May 10, 2018
Autumn update from the National Wilding Conifer Control Programme
Summer's control went as planned
Unlike last year, weather conditions over summer were favourable for wilding control and there were no adverse natural events (earthquakes or floods) affecting operations. This combined with the commitment of management agencies, contractors and land occupiers has meant that control operations are progressing largely as planned and to budget.
Programme partners in Southland and Otago made a good start in two of the five new Management Units added to the programme this year (2017/18):
Mid-Dome: The Mid-Dome area in Southland has a significant wildings problem despite community groups working hard on containment over many years. The funding injection from the national programme is making a major difference towards removing significant remaining seed sources and halting the spread. This year wildings are being controlled by a combination of boom-spraying (302ha) and supporting ground control operations.
The Lammermoors: Control operations have been completed in the designated control area (41,000ha approx.). This was made possible by a strong partnership approach to funding. Of the $400,000 budget for control operations, the national programme contributed around 60 percent with landowners, Land Information New Zealand (LINZ), Otago Regional Council and community trusts contributing the rest. Control in this management unit focussed on removing relatively early infestations that if left would affect extensive farming, conservation land, dryland landscapes and vulnerable water catchments - including Dunedin’s water supply.
Consultation – creating an independent stakeholder group
A proposal from the NZ Wilding Conifer Management Group Committee and the national programme’s Stakeholder Advisory Group to establish a new and merged independent advisory group has been released for consultation.
When the Programme team reviewed its first year of operations, it was felt we could improve how we engaged with our advisory groups - in particular the Stakeholder Advisory Group (SAG). Similarly, with the advent of the national programme in 2016, the New Zealand Wilding Conifer Management Group (NZWCMG) agreed to review its future role and functions.
Both developments provided an excellent and timely opportunity to look at wilding conifer management and the engagement with stakeholders. Therefore, since late 2017, the NZWCMG committee and the national programme’s SAG have been exploring options.
Comments on the proposal are encouraged. All questions and responses can be directed to firstname.lastname@example.org . Consultation closes 5pm Thursday 31 May.

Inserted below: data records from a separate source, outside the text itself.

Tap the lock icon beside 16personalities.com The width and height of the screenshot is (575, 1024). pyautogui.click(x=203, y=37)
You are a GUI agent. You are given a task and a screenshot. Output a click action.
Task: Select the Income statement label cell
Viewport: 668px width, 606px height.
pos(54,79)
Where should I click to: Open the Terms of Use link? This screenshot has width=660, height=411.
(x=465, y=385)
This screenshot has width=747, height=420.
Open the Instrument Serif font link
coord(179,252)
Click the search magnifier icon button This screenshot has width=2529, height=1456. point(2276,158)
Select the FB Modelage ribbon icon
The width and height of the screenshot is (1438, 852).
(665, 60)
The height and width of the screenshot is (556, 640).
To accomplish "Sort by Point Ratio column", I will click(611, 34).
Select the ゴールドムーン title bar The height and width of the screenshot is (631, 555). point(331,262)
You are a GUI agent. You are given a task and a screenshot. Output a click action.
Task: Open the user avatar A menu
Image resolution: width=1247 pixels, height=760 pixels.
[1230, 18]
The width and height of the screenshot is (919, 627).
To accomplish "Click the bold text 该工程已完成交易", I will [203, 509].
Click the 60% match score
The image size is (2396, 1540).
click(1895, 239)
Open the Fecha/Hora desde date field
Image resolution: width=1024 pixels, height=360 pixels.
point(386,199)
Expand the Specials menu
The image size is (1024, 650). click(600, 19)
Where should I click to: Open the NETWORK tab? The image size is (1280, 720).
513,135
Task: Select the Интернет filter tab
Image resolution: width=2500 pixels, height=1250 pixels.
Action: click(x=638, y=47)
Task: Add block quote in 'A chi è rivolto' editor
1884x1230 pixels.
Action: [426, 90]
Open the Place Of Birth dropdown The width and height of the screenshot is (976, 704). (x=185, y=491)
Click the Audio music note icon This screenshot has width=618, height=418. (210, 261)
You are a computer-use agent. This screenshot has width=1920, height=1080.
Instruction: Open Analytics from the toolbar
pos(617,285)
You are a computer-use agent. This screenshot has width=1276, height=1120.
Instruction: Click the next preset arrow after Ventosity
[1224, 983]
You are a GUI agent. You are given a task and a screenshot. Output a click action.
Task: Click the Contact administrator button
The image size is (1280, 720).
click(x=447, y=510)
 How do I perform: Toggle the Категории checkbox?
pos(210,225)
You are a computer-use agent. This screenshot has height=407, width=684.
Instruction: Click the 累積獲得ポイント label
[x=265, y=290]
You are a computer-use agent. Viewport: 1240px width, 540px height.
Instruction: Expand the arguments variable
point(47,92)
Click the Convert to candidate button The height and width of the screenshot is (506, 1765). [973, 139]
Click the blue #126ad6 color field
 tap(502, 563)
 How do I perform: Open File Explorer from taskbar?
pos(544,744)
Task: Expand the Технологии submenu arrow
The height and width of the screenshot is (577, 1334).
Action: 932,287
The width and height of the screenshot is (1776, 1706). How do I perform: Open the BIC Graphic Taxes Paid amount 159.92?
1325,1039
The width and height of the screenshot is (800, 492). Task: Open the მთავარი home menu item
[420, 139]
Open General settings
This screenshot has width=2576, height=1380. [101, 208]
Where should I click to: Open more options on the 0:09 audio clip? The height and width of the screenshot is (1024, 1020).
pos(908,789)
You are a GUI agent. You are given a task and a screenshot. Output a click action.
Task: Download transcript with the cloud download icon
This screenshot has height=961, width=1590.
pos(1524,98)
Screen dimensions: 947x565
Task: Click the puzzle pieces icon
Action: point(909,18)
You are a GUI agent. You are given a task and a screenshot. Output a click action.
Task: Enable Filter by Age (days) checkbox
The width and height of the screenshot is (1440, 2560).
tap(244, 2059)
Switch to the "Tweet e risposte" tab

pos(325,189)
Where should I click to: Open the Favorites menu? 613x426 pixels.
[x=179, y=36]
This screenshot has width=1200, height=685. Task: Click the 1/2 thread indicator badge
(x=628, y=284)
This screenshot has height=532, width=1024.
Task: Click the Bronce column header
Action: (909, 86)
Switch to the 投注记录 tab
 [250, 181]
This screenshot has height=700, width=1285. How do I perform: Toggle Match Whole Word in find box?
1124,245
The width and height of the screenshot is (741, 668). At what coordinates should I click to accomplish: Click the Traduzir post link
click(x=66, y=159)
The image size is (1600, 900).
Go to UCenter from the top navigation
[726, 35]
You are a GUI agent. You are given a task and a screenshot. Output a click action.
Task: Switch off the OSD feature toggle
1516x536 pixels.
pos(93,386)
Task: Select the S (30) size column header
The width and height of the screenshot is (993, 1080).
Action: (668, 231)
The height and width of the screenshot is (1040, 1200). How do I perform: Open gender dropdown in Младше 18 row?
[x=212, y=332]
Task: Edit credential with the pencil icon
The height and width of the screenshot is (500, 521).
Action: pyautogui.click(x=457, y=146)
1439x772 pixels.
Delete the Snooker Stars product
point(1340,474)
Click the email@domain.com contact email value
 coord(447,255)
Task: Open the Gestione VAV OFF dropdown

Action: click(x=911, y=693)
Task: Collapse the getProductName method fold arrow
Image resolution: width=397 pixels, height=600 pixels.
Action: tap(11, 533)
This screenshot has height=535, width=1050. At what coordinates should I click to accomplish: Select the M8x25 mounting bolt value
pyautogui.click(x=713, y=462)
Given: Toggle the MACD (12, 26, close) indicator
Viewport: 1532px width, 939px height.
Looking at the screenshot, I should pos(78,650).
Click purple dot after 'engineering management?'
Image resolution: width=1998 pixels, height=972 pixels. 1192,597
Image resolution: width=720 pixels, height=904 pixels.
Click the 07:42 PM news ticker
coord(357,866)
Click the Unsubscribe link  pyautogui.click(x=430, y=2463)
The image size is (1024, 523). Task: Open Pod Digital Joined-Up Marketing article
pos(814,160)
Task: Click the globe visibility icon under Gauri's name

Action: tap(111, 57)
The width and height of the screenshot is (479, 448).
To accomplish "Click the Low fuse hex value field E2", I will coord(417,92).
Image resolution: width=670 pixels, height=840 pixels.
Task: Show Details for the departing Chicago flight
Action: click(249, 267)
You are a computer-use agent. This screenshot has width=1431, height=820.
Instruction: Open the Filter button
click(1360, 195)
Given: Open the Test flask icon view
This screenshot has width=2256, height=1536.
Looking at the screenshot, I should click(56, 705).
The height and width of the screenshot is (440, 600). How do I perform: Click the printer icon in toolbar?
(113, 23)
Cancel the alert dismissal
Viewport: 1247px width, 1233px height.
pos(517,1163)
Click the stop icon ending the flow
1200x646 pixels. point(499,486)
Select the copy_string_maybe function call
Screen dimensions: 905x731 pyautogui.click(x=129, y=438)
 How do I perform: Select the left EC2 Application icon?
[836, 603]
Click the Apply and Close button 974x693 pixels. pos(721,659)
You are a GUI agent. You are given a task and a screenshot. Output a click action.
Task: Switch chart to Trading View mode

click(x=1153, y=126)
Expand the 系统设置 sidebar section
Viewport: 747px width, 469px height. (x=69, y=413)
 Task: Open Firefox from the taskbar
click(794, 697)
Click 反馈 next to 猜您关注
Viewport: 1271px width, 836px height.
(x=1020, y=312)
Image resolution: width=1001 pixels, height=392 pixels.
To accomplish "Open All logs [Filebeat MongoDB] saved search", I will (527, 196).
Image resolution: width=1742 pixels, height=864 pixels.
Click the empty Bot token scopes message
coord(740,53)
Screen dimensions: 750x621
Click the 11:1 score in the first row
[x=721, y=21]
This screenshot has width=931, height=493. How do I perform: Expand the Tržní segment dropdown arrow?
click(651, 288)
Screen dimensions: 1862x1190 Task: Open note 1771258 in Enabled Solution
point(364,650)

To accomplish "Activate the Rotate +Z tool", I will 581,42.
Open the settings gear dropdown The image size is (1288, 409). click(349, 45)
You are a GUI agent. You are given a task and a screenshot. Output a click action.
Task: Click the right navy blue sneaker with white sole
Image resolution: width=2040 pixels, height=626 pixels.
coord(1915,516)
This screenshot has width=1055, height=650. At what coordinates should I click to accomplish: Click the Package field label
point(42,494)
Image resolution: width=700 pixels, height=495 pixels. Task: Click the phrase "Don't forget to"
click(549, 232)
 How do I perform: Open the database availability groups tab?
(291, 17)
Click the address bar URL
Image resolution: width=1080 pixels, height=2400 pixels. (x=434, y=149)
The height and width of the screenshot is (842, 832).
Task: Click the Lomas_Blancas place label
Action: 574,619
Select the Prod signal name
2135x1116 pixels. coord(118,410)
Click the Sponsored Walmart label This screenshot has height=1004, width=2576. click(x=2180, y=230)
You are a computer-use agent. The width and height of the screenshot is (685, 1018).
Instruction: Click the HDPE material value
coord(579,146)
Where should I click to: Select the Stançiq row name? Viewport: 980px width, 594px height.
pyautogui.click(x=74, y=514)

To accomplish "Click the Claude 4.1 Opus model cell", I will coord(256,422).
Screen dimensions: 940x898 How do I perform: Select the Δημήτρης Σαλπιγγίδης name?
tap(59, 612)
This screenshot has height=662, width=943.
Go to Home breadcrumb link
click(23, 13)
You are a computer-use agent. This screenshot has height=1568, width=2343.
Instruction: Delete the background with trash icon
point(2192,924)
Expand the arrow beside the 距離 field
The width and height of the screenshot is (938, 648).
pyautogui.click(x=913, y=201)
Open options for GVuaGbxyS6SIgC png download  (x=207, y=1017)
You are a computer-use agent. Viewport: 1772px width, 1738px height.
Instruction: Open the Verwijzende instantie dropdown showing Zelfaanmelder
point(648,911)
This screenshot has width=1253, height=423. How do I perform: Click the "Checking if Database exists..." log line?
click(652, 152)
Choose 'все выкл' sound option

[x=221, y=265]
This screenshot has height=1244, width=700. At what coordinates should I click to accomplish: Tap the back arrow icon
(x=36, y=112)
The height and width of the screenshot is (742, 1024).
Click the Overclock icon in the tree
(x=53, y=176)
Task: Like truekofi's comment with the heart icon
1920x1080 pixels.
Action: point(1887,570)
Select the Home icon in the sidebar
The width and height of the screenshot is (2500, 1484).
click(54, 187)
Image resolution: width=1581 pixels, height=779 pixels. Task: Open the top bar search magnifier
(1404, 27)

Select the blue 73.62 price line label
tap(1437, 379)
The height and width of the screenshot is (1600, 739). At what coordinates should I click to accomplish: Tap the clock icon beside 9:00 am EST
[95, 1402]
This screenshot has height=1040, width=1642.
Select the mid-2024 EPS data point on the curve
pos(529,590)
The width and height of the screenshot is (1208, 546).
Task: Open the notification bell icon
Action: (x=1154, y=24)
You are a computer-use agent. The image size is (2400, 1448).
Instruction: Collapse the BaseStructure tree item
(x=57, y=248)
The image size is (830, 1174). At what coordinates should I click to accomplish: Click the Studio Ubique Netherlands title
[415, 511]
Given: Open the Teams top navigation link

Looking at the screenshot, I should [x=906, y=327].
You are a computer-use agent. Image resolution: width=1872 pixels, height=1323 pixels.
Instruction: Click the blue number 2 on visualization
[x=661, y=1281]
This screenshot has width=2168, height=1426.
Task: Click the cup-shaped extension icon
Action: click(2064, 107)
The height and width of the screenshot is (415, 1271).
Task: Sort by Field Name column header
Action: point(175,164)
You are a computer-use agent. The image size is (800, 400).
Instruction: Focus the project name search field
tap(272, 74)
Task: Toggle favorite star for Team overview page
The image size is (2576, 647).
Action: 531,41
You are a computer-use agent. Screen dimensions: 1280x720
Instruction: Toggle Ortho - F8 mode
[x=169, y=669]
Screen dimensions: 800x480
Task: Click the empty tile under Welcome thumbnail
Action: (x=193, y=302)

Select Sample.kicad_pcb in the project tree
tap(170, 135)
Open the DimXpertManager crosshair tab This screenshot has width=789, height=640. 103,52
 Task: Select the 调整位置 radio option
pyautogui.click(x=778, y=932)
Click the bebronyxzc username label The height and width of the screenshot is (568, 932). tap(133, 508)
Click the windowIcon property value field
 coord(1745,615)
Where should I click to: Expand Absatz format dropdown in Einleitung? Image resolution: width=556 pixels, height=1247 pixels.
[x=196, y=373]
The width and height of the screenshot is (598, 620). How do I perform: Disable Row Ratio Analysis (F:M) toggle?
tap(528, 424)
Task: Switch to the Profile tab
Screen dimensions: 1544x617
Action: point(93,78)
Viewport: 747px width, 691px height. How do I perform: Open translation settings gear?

A ‘one-stop-shop’ wildings website
The revamped wildingconifers.org.nz site is now live. This is designed as a ‘one-stop-shop’ for all those affected by and interested in wilding conifers. The site includes updates from the national programme, guidance for land holders, science research activities, wildings control good practice guides, links to the Wilding Conifer Information System, and a range of other information. We will continue to make improvements to the site over coming months.
Recording & reporting wilding information
The Wilding Conifer Information System (WCIS) holds information about infestations, operational areas and activities, and will give everyone a more accurate and detailed picture of the wilding problem across the country in a single database.
While we are still migrating data from DOC, regional councils and New Zealand Defence Force, we have rolled out the System’s recording and reporting functions. This is a rather large milestone, so congratulations to all involved.
From the end of April 2018 Regional Fund Holders must enter their field data through this System, so replacing existing paper-based field data reporting methods. LINZ has been training Regional Fund Managers to use the WCIS for recording and reporting their data.
All Management Unit boundaries set
The Programme has worked with councils, Department of Conservation (DOC) and LINZ to finish defining the Management Units for wilding conifer control across all regions of New Zealand. This lays one of the foundations for planning future operational priorities, budgeting and progress reporting.
Tree weed exemption round closing 30 June
The next tree weed exemption application opened on 15 March 2018 and runs until 30 June 2019. Tree weeds can spread and damage the recreational, ecological or economic value of land. Exemptions allow landowners to deforest pre-1990 forest land that contains tree weeds such as wilding pines without incurring a liability under the Emissions Trading Scheme.
You can apply or find out more about tree weed exemptions here.
National Programme Annual Report 2016/17
The first Annual Report from the National Wilding Conifer Control Programme is now available – Annual Report 2016/17.